## Work instructions
Beneath this task are records; print exactly the stretch of them from the line with "Quem somos (100, 1952)" through the line with "Mapa (68, 1820)", both ends included.

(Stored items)
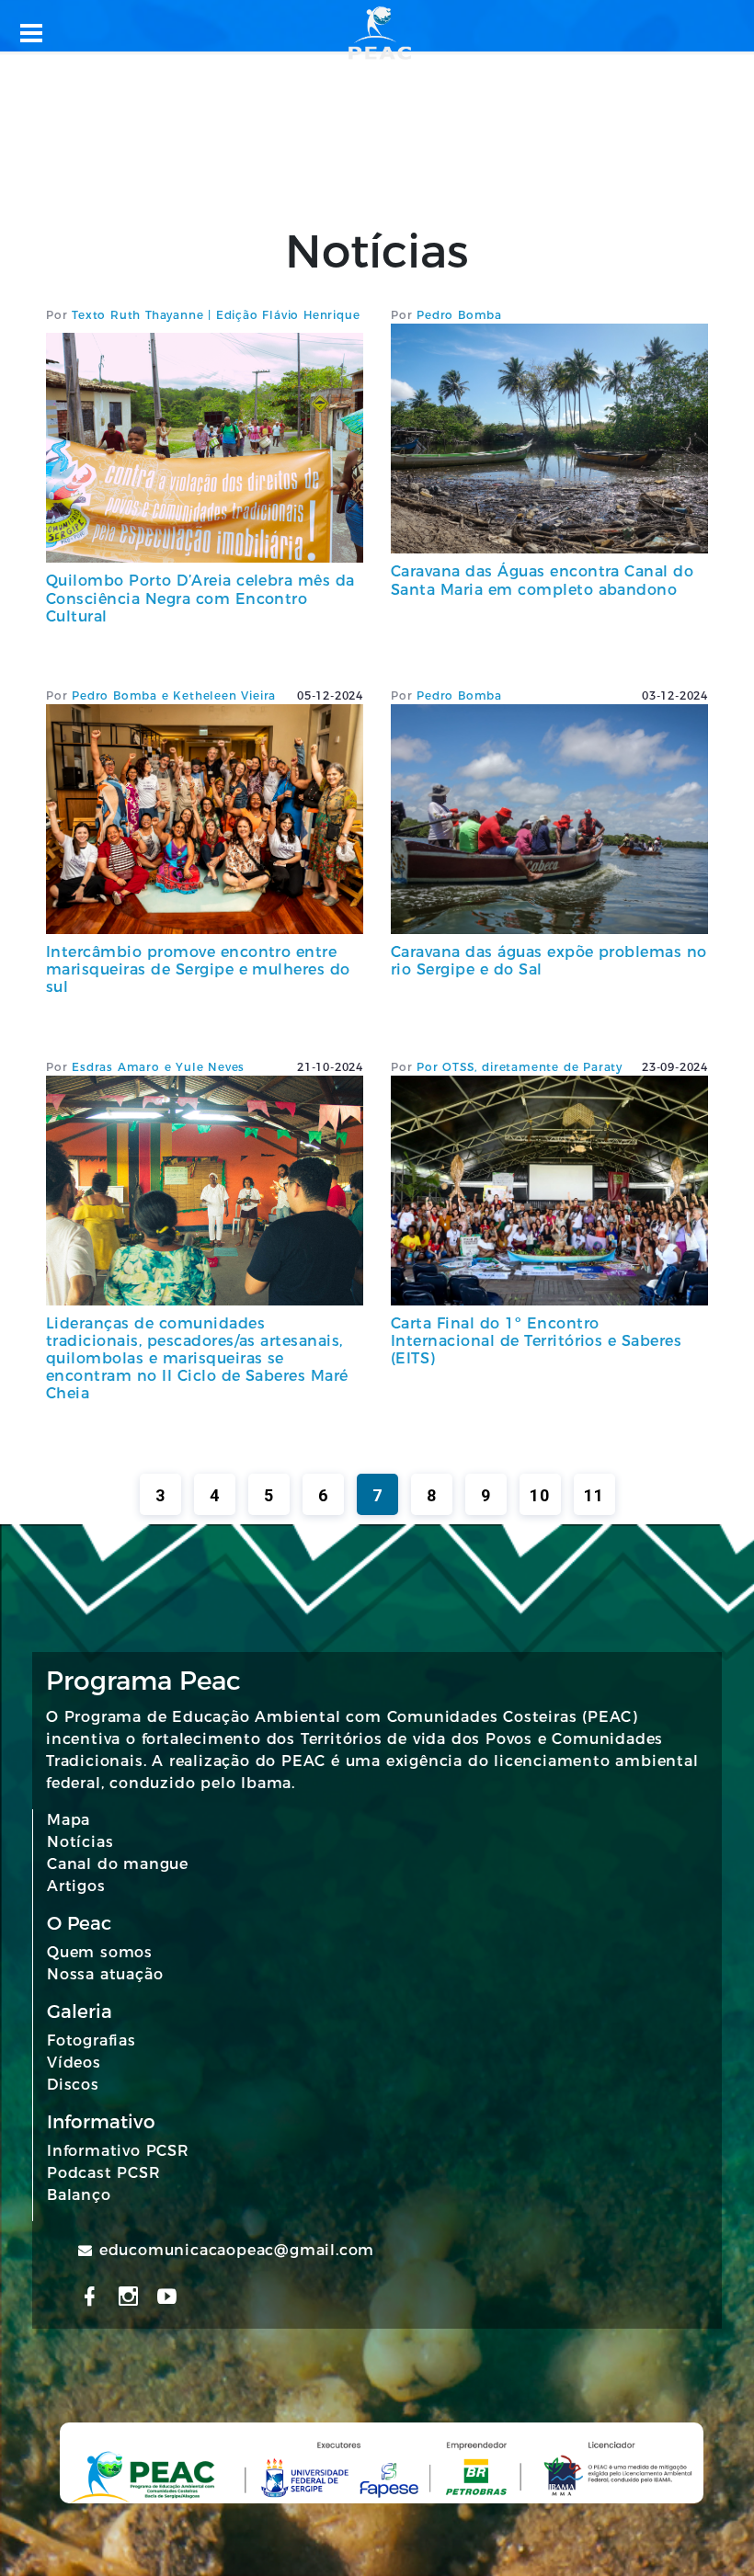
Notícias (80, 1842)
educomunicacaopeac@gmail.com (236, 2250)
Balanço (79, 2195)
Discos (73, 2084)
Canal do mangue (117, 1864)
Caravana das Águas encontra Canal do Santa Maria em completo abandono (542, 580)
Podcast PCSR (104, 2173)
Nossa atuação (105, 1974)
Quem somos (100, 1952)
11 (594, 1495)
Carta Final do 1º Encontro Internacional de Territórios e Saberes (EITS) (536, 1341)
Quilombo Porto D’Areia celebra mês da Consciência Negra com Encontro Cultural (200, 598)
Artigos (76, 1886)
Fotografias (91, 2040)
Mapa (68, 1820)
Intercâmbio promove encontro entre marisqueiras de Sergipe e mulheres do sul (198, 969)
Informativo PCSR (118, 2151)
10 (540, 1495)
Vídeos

## Your response
Quem somos (100, 1952)
11 (594, 1495)
Carta Final do 1º Encontro Internacional de Territórios e Saberes (EITS) (536, 1341)
Quilombo Porto D’Areia celebra mês da Consciência Negra com Encontro Cultural (200, 598)
Artigos (76, 1886)
Fotografias (91, 2040)
Mapa (68, 1820)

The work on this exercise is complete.